Una volta si diceva, squadra che vince non si cambia. Qui – escluso l’exploit iridato del 2007 grazie al fenomenale Casey Stoner e al motorone firmato dal geniale Filippo Preziosi – la vittoria è sempre stata annunciata, ma dopo 12 anni è ancora un miraggio. E’ vero, ci si è andati vicini, e c’è stata abbondanza dei titoli di “vice”, non roba da poco anche se – con i capitali investiti e tutto l’ambaradan messo in piedi, compreso l’aiutino Dorna dei nuovi regolamenti, su tutti 3 anni addietro la centralina unica Magneti Marelli già usata da Ducati – in casi come questi vale sempre il monito del Drake di Maranello: “Il secondo è il primo degli sconfitti”. La Rossa sconfitta anche quest’anno? Il Mondiale non è ancora al giro di boa e il Dovi e il Petrux sono secondo e terzo in classifica, pur se Marquez pare imprendibile e fuori tiro mentre si stanno facendo sotto minacciose le Yamaha e persino le Suzuki. Si vedrà.

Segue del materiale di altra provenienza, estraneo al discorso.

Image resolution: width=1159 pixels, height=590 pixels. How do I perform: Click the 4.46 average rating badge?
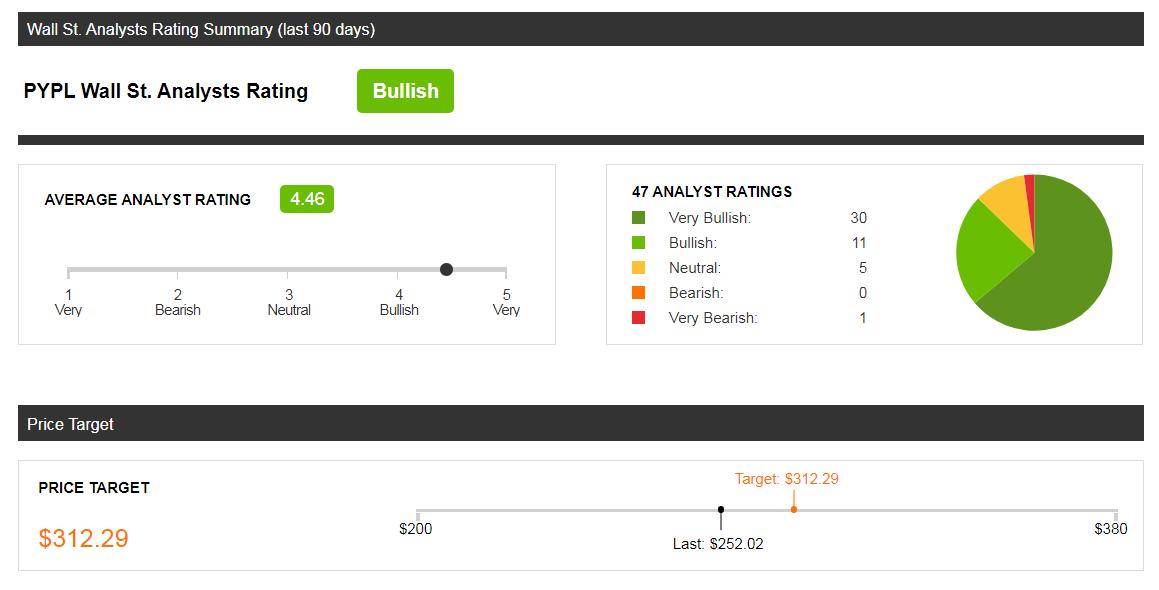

Ma torniamo alla firma del contratto di Petrucci. Non ci interessano, qui, né le cifre, né l’andazzo della trattativa, né se ci sono stati fra le parti rospi da mandar giù. Tanto meno ci interessano le dichiarazioni ufficiali che dicono tutto per non dire niente. Il contratto adesso c’è, tutti contenti, tutto bene. Ma poteva non esserci? Ducati aveva un’altra scelta? Petrucci aveva un’altra possibilità di pari livello? Evidentemente no. Per entrambi è stata una via “obbligata”, non priva di rischi ma tuttavia rischi minori sia per la Casa sia per il pilota rispetto a un eventuale divorzio. E adesso? Adesso Ducati dovrebbe chiarire il ruolo di Petrucci almeno in questa stagione: per il 2020 si vedrà in funzione dei risultati 2019.

La definizione del ruolo del Petrux non è questione di lana caprina perché l’asso ternano si era guadagnato quest’anno il bolide ufficiale di Borgo Panigale ma quale “gregario” – se pur di lusso – di capitan Dovi. Cioè il ternano chiamato a coprire le spalle dell’amico forlivese. Poi Petrux è cresciuto, podi importanti, GP d’Italia trionfale al Mugello, fino all’ultimo round di Assen dove non si esagera nel dire che il “gregario” si è limitato a esercitare il proprio ruolo altrimenti sarebbe stato in grado di superare capitan Dovi. Da lì musi lunghi e poi la decisione di tagliare la testa al toro certi che il contratto soddisfi il Petrux in tutto e per tutto. La domanda: Petrucci ha carta bianca o no? Può fare la sua corsa o no? Che dice il contratto? Che diceva (e che dice) e che voleva (e che vuole) Dovizioso? A Ducati non servono più i “secondi posti”, serve il titolo. Per questo obiettivo – non avendo in casa un pilota che fa la differenza come Marquez per Honda – alla Rossa serve il gioco di squadra, affinchè il gregario sia un valore aggiunto e non una zavorra. Si vedrà presto, forse sin dal round del Sachsenring, se a Borgo Panigale hanno fatto bingo o se hanno toppato.